(Bloomberg) -- Ghana’s widening Eurobond yields fail to account for the West African nation’s economic rebound from the fallout from the coronavirus pandemic, the nation’s finance ministry said in a bid to reassure investors.
The nation’s dollar bonds have slumped 10% in 10 days, moving deeper into distressed territory as investors judge that re-financing debt in the Eurobond market won’t be an option when the U.S. Federal Reserve hikes rates, and some of the nation’s budget targets remain elusive.
“Whereas the current trading levels of our Eurobonds have widened, we do not believe that it is warranted nor do we believe that it reflects the strong underlying fundamentals of the Ghanaian economy and our rapid rebound” from the impact of Covid-19, the Finance Ministry said in a statement Sunday. “Ghana’s fundamentals remain strong.”

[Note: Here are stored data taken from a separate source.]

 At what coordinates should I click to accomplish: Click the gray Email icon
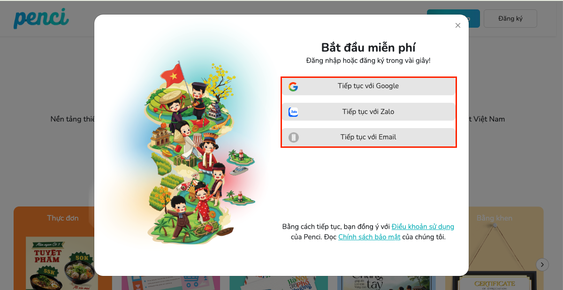pyautogui.click(x=293, y=137)
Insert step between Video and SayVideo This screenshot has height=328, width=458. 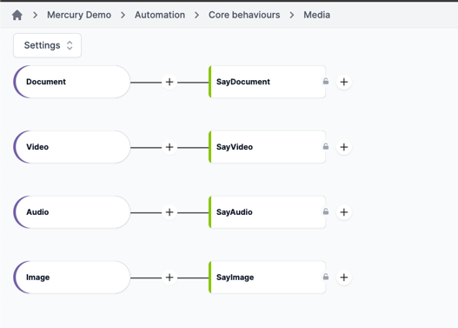click(169, 147)
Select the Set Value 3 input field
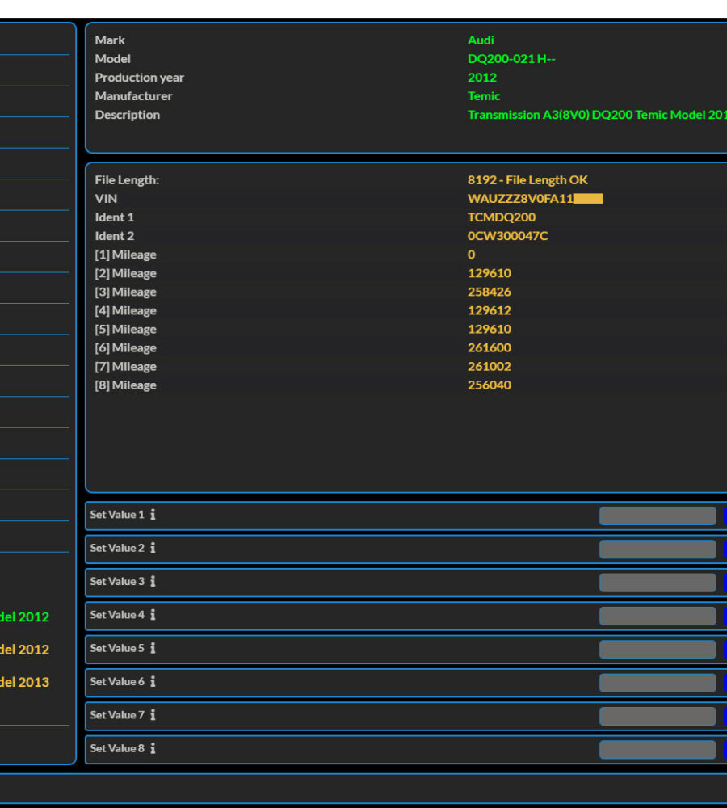727x808 pixels. [x=657, y=583]
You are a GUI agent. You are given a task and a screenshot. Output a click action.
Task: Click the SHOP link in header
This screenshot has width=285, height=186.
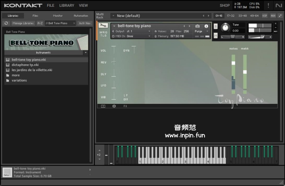tap(225, 5)
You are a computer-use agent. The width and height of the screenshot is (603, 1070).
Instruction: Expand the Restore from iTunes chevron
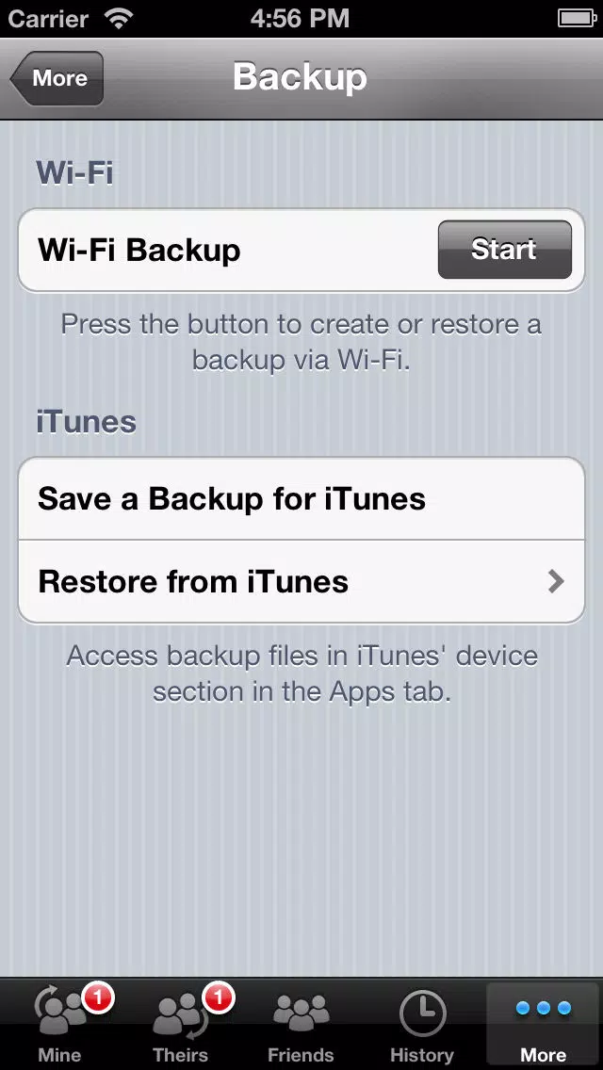pos(557,581)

Africa’s top gold producer is seeking to assuage investors concerned about the government’s finances and the nation’s ability to raise capital. A divided parliament is also complicating President Nana Akufo-Addo’s efforts to boost tax revenues with opposition lawmakers blocking attempts to introduce a new levy on electronic money transfers.
Meanwhile, Fitch Ratings downgraded Ghana’s long-term sovereign credit deeper into junk territory Friday, citing risks to the nation’s “financing needs” after it lost access to international debt markets.
The ministry decried that foreign investors were on “on edge following the impasse in Parliament,” adding that the debate in the house shouldn’t be seen as a fiscal risk.
The nation’s economy expanded 6.6% in the third quarter -- faster than estimated by economists -- , has exceeded tax revenue target for 2021, and has more than five months of import cover despite the reduced participation of foreign investors, the ministry said.